"Expliquer n'est pas justifier" - 27/10/1997

Henri Amouroux aurait dû témoigner lundi après midi pour parler de Vichy et de l'occupation Allemande. Interview

" Sud Ouest ".- Votre refus de " l'histoire en noir et blanc " vous vaut chez certains critiques l'accusation de " bana liser " la collaboration et les persécutions. La ressentez-vous comme injuste ?
Henri Amouroux.- Que l'on me critique parce que je n'écris pas " en noir et blanc ", parce que je ne suis pas manichéen, sectaire, est pour moi un honneur. Je ne quête pas l'approbation de la classe politico-médiatico mais la sympathie vraie de mes lecteurs. Ils savent -et c'est la raison pour laquelle ils sont si nombreux - que je ne leur mens pas, que je m'efforce de faire comprendre les évolutions d'une époque riche en évolutions. " Banaliser " la collaboration, c'est une accusation ridicule. J'ai dénoncé la collaboration dans ce qu'elle a d'atroce et j'ai consacré le tome 5 de la Grande Histoire des Français sous l'Occupation au drame vécu par les juifs. Ce volume et d'autres aussi disent les responsabilités de Vichy dans le génocide.

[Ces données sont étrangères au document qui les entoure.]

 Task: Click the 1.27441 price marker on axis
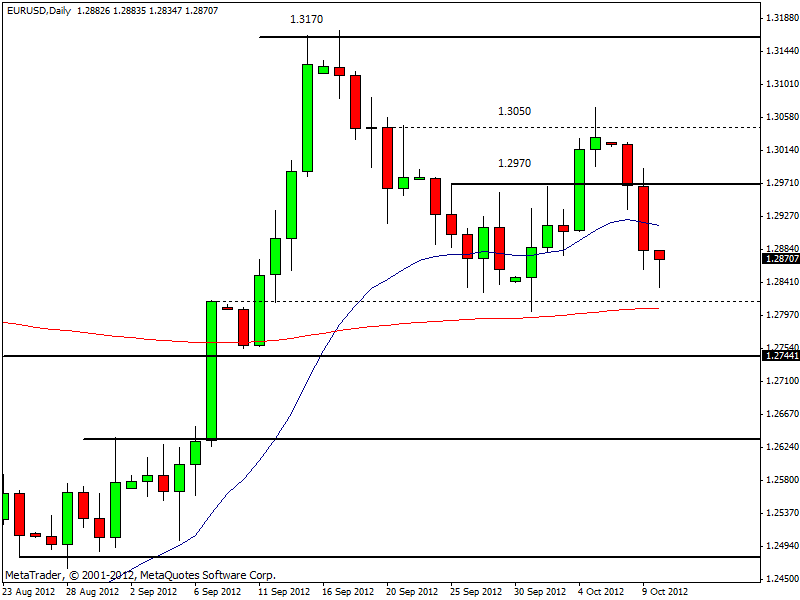coord(780,355)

S.O.- Avez-vous conscience que " l'explication " peut apparaître comme une forme de défense ?
H.R.- Pour les sectaires, oui. Je vous ai déjà dit que les sectaires ne m'intéressaient pas. Je suis convaincu qu'ils intéressent de moins en moins les Français. Depuis quand " expliquer " est-ce " justifier ". Que l'on ouvre un dictionnaire. Je suis stupéfait qu'à force de globaliser, on fasse un Vichy sans les Allemands, sans la " collaboration " parisienne - une collaboration acharnée à dénoncer Vichy- que l'on oublie l'abandon dans lequel la France s'est trouvée en 1940; le pacte germano-soviétique, l'isolationnisme américain, le drame de Mers El-Kébir où 1 297 marins français ont été tués le 3 et le 6 juillet, c'est-à-dire quelques jours à peine avant la réunion du Parlement à Vichy, réunion au cours de laquelle nul n'a mis en cause l'armistice.

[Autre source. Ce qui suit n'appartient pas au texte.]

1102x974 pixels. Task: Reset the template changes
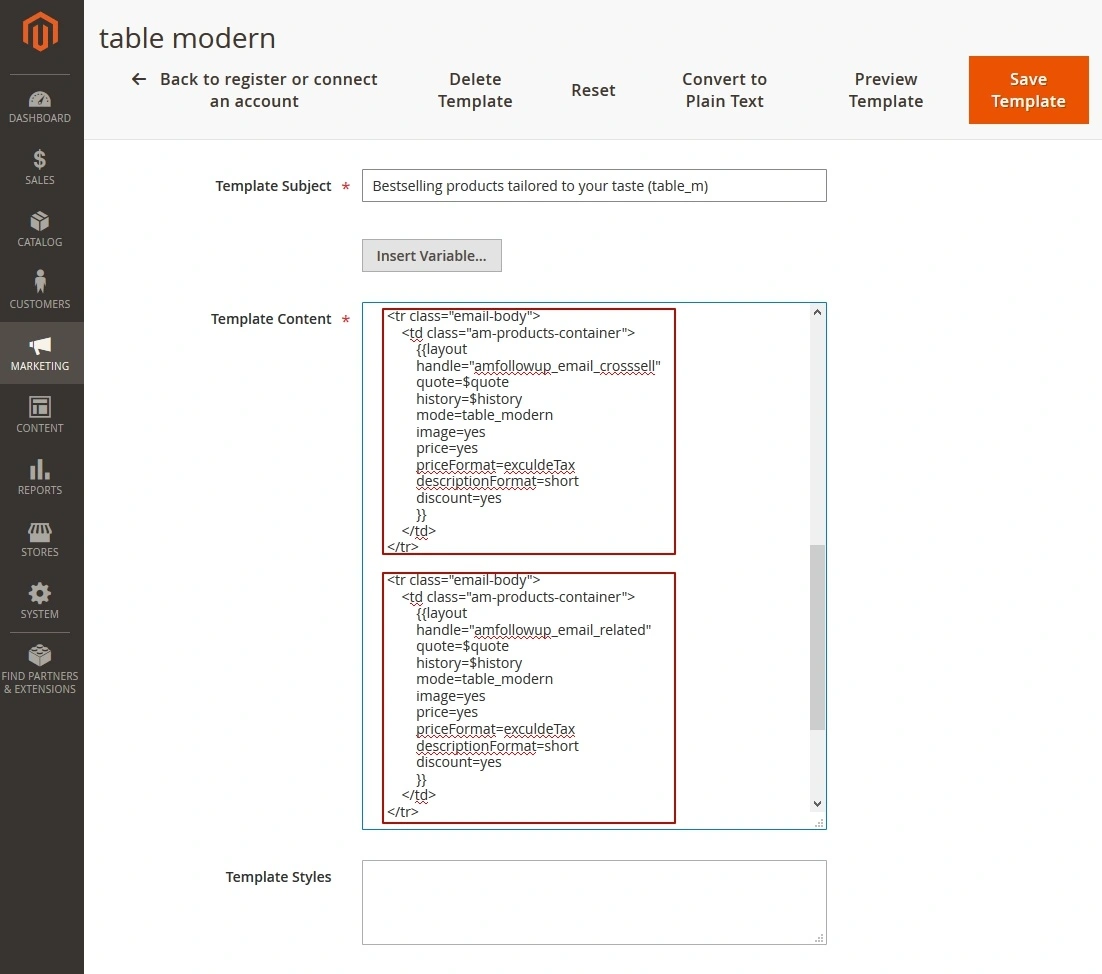[x=593, y=90]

Il est facile de refaire l'histoire avec des " il n'y avait qu'à ", " on aurait pu ", " on aurait dû " ! L'histoire réécrite par ceux qui, sachant comment elle a fini, oublient comment elle a commencé, ne peut être qu'une histoire fausse et faussée... J'ajoute que les Français de 40 vivaient dans un monde privé d'information et que leurs priorités n'étaient pas celles que nous souhaitons aujourd'hui qu'ils aient eues. Leurs priorités en juillet-août-septembre 1940 -aussi bête que cela paraisse aux grands esprits d'aujourd'hui- étaient les suivantes : retrouver les enfants perdus dans ce flot de l'exode qui avait porté huit à neuf millions de Français du nord au sud-ouest et au sud-est, avoir des nouvelles des prisonniers -il y en a près de deux millions-, savoir ce qu'était devenue leur maison (on oublie que bien des villes avaient été bombardées et détruites), s'inquiéter de leur entreprise. Malheureusement, ces priorités font qu'ils s'intéressent peu à ce qui se passe à Vichy et notamment aux premières lois antisémites. Un peuple KO ne se réveille pas immédiatement. La prise de conscience sera lente. Elle viendra en 1942, au moment des rafles et sera surtout perceptible en zone non occupée lorsque l'Eglise, par la voix de quelques- uns de ses prélats, interviendra.
Mais je dois dire que sur ce drame immense du génocide, les Français n'ont pas été alertés comme il l'aurait fallu par ceux qui étaient à l'extérieur : par la radio de Londres qui a été - sauf en août 42- assez taisante, par les Etats- Unis qui en ayant, avec bien d'autres nations, un ambassadeur à Vichy, ont, en quelque sorte, " cautionné " Vichy et le cautionneront longtemps encore. Que l'on relise de Gaulle !
Si " Sud Ouest " m'accorde un jour quelque place, je dirai pour quelles raisons entre 40 et 44 les Français n'ont pas ressemblé à la caricature que certains s'appliquent à en donner aujourd'hui. Rien n'a été simple; rien n'a été facile. Quatre années d'occupation, c'est long et j'espère de tout coeur que les donneurs de leçons d'aujourd'hui n'auront pas à vivre un jour une épreuve identique.